We will explore SLOs in three parts:

SLO from Methodology to Practice: Part 1 Establishing Effective SLOs

SLO from Methodology to Practice: Part 2 Selecting SLO Tools

SLO from Methodology to Practice: Part 3 Best Practices for Managing SLOs with Guance

Key Terminology

Before we proceed, let’s break down some key terms that will be used throughout this series:

  • Service Level Indicator (SLI) is a metric used to measure the level of service provided to end users (e.g., availability, latency, throughput).
  • Service Level Objective (SLO) is the target service level, measured by SLIs. They are typically expressed as a percentage over a period of time.
  • Service Level Agreement (SLA) is a contractual agreement that outlines the level of service end users can expect from a service provider. If these commitments are not met, providers may face significant consequences, which are often financial in nature (e.g., service credits, subscription extensions).
  • Error Budget is the acceptable level of unreliability a service can have before it fails to meet its SLO. In short, they represent the difference between 100% reliability and the SLO target. You can think of an error budget like a financial budget—but in this case, developers use it to allocate resources for building new features, redesigning system architecture, or any other product development work.

Who Cares About Service Level Objectives?

To get buy-in from key stakeholders across the organization, you need them to agree on achievable reliability targets, considering business priorities and the projects they wish to undertake. In this section, we will examine what matters to end users, developers, and operations engineers, and how we should consider their goals and priorities when setting SLOs.

End Users

Regardless of the product, end users expect a certain quality of service. They want the application to be accessible at any given time, load quickly, and return correct data. While you can use support tickets or incident pages to gauge customer dissatisfaction, you should not rely solely on them for making product decisions because they do not fully capture the end-user experience. For example, resolving all trouble tickets does not necessarily mean you have met the service level expected by your end users.

Achieving 100% reliability at all times is practically impossible. SLOs help you find the right balance between product innovation (which adds more value to your end users but risks disruption) and reliability (which keeps these users satisfied). Your error budget determines the extent of unreliability that development work can afford before your end users encounter a decline in service quality.

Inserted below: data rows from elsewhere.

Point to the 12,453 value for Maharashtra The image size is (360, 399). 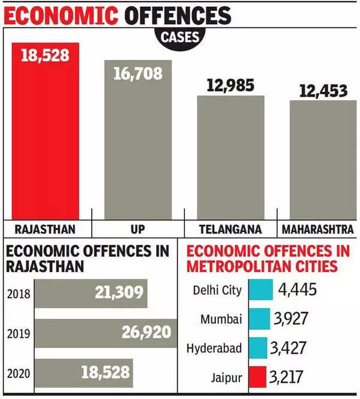click(323, 91)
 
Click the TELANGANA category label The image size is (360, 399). click(230, 230)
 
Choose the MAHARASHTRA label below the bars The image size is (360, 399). click(317, 230)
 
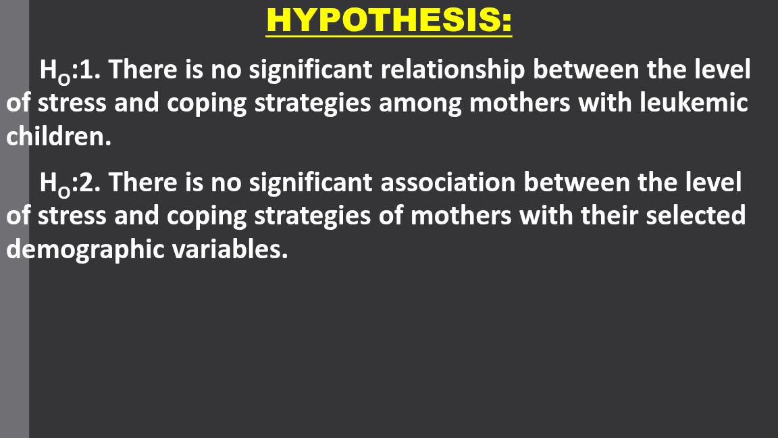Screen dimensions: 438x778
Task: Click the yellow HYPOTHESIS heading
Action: [389, 20]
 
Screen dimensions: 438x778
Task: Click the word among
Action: [421, 104]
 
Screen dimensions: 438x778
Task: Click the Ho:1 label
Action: [70, 70]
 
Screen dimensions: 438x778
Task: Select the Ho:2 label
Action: [70, 182]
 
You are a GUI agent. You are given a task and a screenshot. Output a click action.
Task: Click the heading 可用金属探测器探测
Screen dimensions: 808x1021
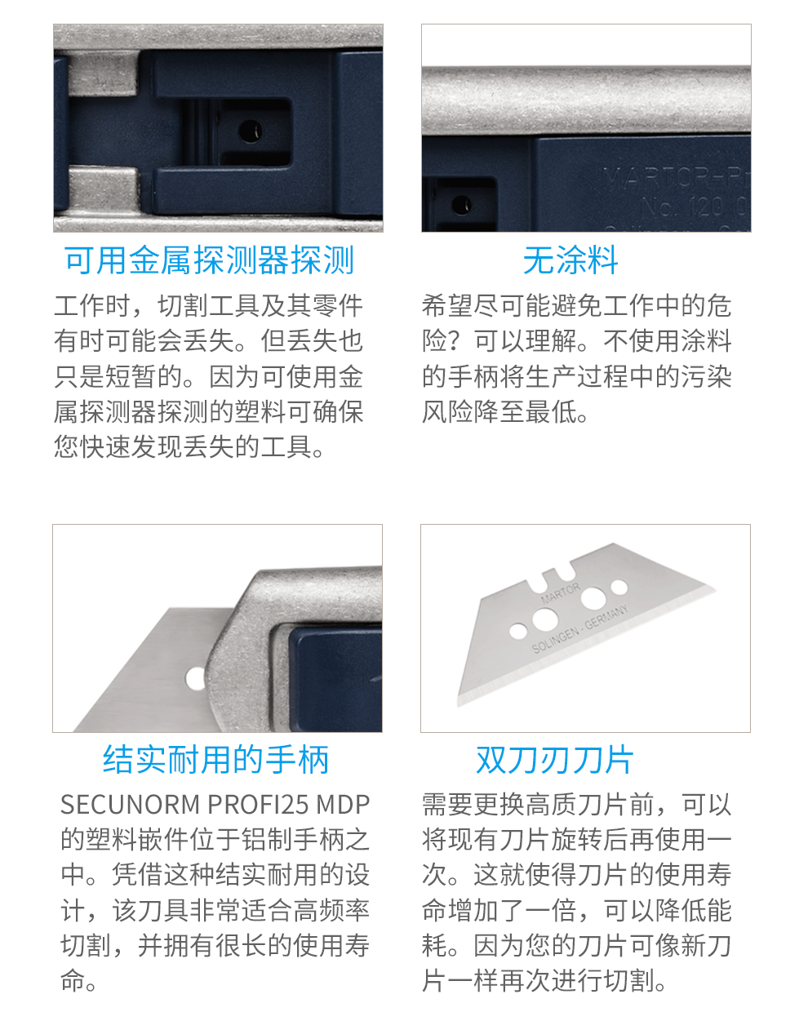[x=209, y=260]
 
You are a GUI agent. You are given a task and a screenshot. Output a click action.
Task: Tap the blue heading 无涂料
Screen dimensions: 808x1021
[x=570, y=260]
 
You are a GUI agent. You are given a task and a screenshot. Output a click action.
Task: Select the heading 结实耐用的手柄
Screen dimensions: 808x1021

Developers and Operations Engineers

Traditionally, developers and operations engineers have been at odds due to their opposing goals and responsibilities: developers aim to add more functionality to their services, while operations engineers are responsible for maintaining the stability of these services. SLOs not only drive positive business outcomes but also foster a cultural shift where both development and operations teams share a common sense of responsibility for their application's reliability.

With SLOs and their associated error budgets, teams can objectively decide which projects or initiatives to prioritize. As long as there is remaining error budget, developers can release new features to improve the overall product quality, while operations engineers can focus more on long-term reliability projects such as database maintenance and process automation. However, when the error budget starts to run out, developers will need to slow down or freeze feature work and collaborate closely with the operations team to stabilize the system before violating any SLAs or SLOs. In short, the error budget provides a quantifiable method to align the work and goals of developers and operations engineers.

From SLI to SLO

Now that we've defined some key concepts related to SLOs, it's time to consider how to create them. Understanding how your users experience your product—and which user journeys are most important—is the first and most crucial step in creating useful SLOs. Here are some questions you should consider:

  • How do your users interact with your application?
  • What are their journeys through the application?
  • Which parts of your infrastructure do these journeys interact with?
  • What do they expect from your system, and what do they hope to accomplish?

In this series, assume you work for an e-commerce company and consider how such a company would set up SLOs. You need to figure out how your customers interact with the website—and their path from first entering the site to exiting. At a basic level, your customers need to be able to log in, search for products, view detailed information about individual items, add items to the cart, and check out. These key user journeys are directly related to user experience, so setting SLOs is important.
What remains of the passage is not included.